Species of Rhizobium bacteria form a symbiosis with legume roots where they fix atmospheric nitrogen and provide this to the host plant. Many rhizobia also utilise nitrate/nitrite and must carefully regulate this pathway to control nitric oxide formation, which inactivates nitrogenase. The legume-Rhizobium symbiosis has significant benefits for agricultural sustainability by decreasing the need for synthetic nitrogen fertilisers and associated environmental pollution. Furthermore, legume breakdown returns nitrogen to the surrounding soil and acts as a green fertiliser to enhance soil health.
Surprisingly little is known about the molecular mechanisms of rhizobial growth, its link to nitrogen utilisation and plant colonisation via infection thread structures. Bacterial growth can take place either at lateral or polar locations driven by cytoskeletal proteins. Rhizobiales species exhibit polar growth but very little is understood of the cytoskeletal network that controls this growth in these bacteria. Polar cytoskeletal complexes have been extensively studied in a different group of bacteria, the actinomycetes, where cytoskeletal complexes are not only essential for polar growth but also for cellular organisation of proteins with wide ranging functions.

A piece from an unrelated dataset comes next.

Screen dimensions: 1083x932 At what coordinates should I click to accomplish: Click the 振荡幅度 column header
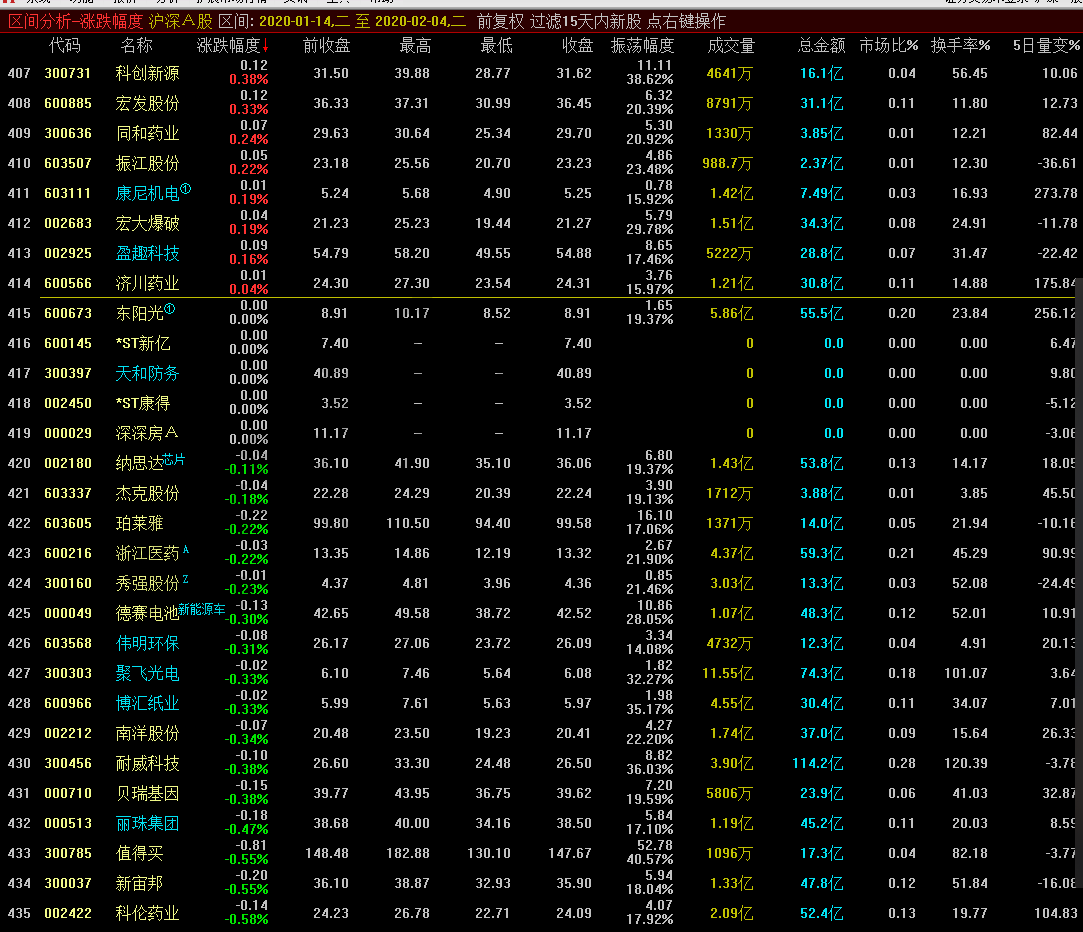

This work will identify the molecular basis for polar growth amongst the Rhizobiales and determine how the rhizobial cytoskeleton controls the cellular localisation of enzymes for N-fixation and N-cycling. With our industrial partner (PGRO), we will study the sequence divergence of both cytoskeletal and N-cycling proteins by analysing field samples from selected UK locations. Overall, this work will shed new light on how the bacterial cytoskeleton affects the legume-Rhizobium symbiosis and regulates symbiotic nitrogen-fixation in agricultural contexts.